Your teen probably isn’t getting enough sleep – at least, that’s the conclusion of a new study from Columbia University in New York. In fact, the 2011-2012 survey found that barely one in three 18 year olds got at least seven hours of sleep – and that’s still much less than recommended by experts. This problem is very real, so let’s look at some of the things you can do to help your child get to bed on time.

Regulating the Use of Devices

The easiest way to stop a teen from sleeping is to give them a distraction – and smartphones are one of the most popular distractions because they’re both portable and powerful. Worse – as discussed by the Washington Post – the technology used in mobile devices actually makes it harder to fall asleep. Here are some of the ways you can regulate your teen’s use of any device:

1. Don’t allow the phone in their bedroom during the day.

While many teens may feel this is restrictive (expect to hear indignant lines like “But how can I pick it up if it rings!?”) doing this encourages the perception of bedrooms as a low-technology zone. That’s good – it’s easier to fall asleep in rooms associated with rest and relaxation, rather than jumping in on all the trending topics.

2. Turn the phones off at night.

That means completely off, by the way, not simply put into a low-power mode. Teens should never anticipate ‘needing’ their phone to connect with someone late at night.

3. Take the phone at night altogether.

Some teens are willing to sneak downstairs to grab their device – it’s a lot harder to do that if it’s being kept safely in their bedroom. This is a restriction that can be relaxed as a teen demonstrates maturity, but even so, monitoring software can help you ensure that your teen isn’t sneaking in use of the phone behind your back.


In all cases, it’s best to start restrictions right away, rather than implementing them after a teen has already gotten a taste of freedom. This will help you avoid resentment and, more importantly, give your teen a goal to work towards.

Digital Readiness is about more than Smartphones

We’ve talked a lot about smartphones here, but those aren’t the only things that could be stopping your teen from getting the sleep they need. Other pressures and temptations include:

  • The presence of a personal computer, television, and/or video game console in the bedroom
  • Too many demands on their time (dealing with school work, sports, and a part-time job is challenging for any student!)
  • Social pressures (a desire to look good in their next ‘selfie’, attempts to find a date, peer pressure)
  • Personal interests and hobbies (such as watching late-night comedy shows)
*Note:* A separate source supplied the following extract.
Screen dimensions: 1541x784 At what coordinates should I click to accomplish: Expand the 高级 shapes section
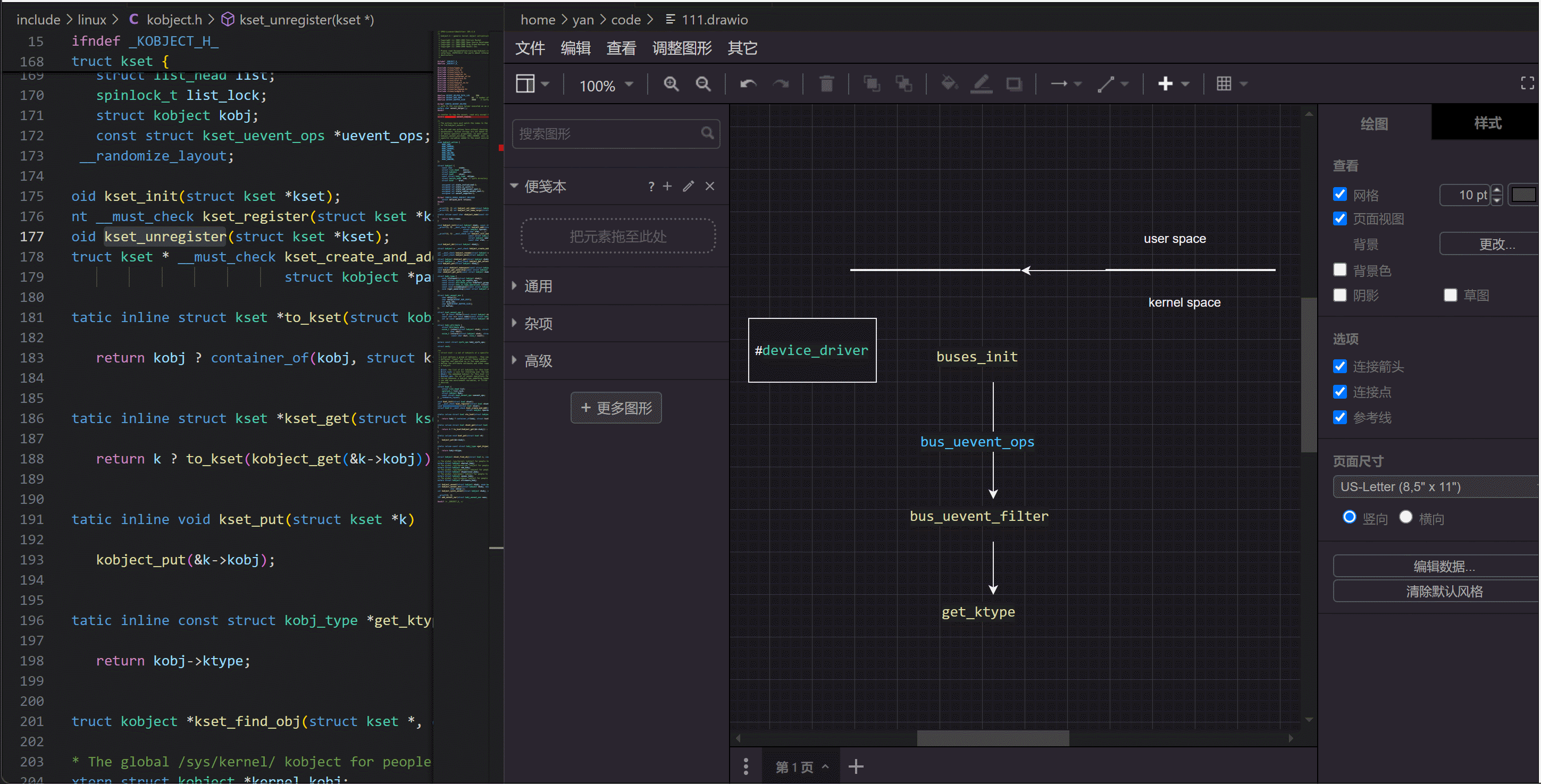click(537, 360)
If teens don’t have enough time to do everything expected of them, they can and will try to stay up—so any effort to restrict their bedtime should include a corresponding reduction in the pressures they experience. For example, you can set a timer to record their favorite shows, help them with fashion choices after school, and move their electronics out of the room.

Technology is not inherently bad, but as studies on sleep among teens have shown, there is a point where smartphones and other devices become too much of a good thing. Teens may not understand right away, but as they wake up each morning feeling refreshed and energized, they’ll realize that helping them sleep was one of the best things you could have done for them.